SETD6 expression data in TCGA tumors (red) and normal tumor-adjacent tissues (blue) were obtained from UCSC Xena (https://xenabrowser.net/). SETD6 expression data from both tissue types were taken from the ‘RSEM TPM’ expression dataset. BLCA, bladder urothelial carcinoma; BRCA, breast invasive carcinoma; CESC, cervical and endocervical cancer; CHOL, cholangiocarcinoma; COAD, colon adenocarcinoma; ESCA, esophageal carcinoma; GBM, glioblastoma multiforme; HNSC, head and neck squamous cell carcinoma; KICH, kidney chromophobe; KIRC, kidney clear cell carcinoma; KIRP, kidney papillary cell carcinoma; LIHC, liver hepatocellular carcinoma; LUAD, lung adenocarcinoma; LUSC, lung squamous cell carcinoma; PAAD, pancreatic adenocarcinoma; PCPG, pheochromocytoma and paraganglioma; PRAD, prostate adenocarcinoma; READ, rectum adenocarcinoma; SARC, sarcoma; STAD, stomach adenocarcinoma; THYM, thymoma; THCA, thyroid carcinoma; UCEC, uterine corpus endometrioid carcinoma. These results shown here are based upon data generated by the TCGA Research Network (https://www.cancer.gov/tcga).

Fig. 4. SETD6 methylation of chromatin-bound transcription factors.

a SETD6 methylation of RELA recruits GLP, which deposits repressive H3-K9me1/2 marks and causes transcriptional repression of NF-κB target genes. b Methylation of TWIST1 on the LINC-PINT locus promotes the recruitment of EZH2 and the accumulation of H3-K27me3, which causes transcriptional repression. c SETD6 methylation of E2F1 promotes its binding to the SETD6 promotor. d BRD4 methylation blocks E2F1 recruitment to ribosomal target genes. Purple, SETD6; blue, SETD6 substrates; green, other proteins; red, methylation sites. The nucleosome icon was created in BioRender.com.

Fig. 5. SETD6 methylation of protein kinases.

a SETD6 methylation of PLK1 attenuates its protein kinase activity. b PAK4 methylation on chromatin increases its association with β-catenin, which promotes the transcription of Wnt/β-catenin target genes.
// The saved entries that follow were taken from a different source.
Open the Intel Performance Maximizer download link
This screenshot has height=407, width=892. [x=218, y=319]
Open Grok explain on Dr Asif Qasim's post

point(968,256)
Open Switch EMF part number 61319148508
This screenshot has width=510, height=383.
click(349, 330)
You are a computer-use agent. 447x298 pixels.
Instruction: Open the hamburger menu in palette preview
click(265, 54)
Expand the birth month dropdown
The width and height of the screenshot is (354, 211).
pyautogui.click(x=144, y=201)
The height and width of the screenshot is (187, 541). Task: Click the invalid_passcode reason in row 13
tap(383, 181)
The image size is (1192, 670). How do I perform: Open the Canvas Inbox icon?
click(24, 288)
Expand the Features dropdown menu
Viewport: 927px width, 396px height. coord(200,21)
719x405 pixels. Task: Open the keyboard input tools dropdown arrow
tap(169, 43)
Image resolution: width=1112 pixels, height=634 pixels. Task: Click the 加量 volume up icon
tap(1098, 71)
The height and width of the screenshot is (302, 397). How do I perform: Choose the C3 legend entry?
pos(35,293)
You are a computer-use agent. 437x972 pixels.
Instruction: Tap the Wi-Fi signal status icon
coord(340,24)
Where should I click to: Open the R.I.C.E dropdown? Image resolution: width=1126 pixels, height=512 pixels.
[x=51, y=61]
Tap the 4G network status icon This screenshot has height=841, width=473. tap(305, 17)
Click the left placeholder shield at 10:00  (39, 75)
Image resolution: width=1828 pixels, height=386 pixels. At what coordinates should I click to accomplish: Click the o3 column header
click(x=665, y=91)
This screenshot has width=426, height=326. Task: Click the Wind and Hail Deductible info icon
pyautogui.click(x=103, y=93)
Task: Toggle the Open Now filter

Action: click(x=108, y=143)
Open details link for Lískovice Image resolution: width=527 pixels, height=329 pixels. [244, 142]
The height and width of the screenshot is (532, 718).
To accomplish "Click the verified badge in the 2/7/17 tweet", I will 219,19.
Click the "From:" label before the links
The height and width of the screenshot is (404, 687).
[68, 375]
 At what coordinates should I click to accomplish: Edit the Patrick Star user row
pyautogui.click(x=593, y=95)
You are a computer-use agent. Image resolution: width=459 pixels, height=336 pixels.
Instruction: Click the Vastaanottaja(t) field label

The color coding is the same as in Fig. 4.

Fig. 6. Sequence commonalities among lysine-defined SETD6 substrates.

Substrates are classified into four categories based on whether they are a histone or non-histone substrate and whether methylation is known to occur in a physiological environment or is only known to occur in an in vitro context.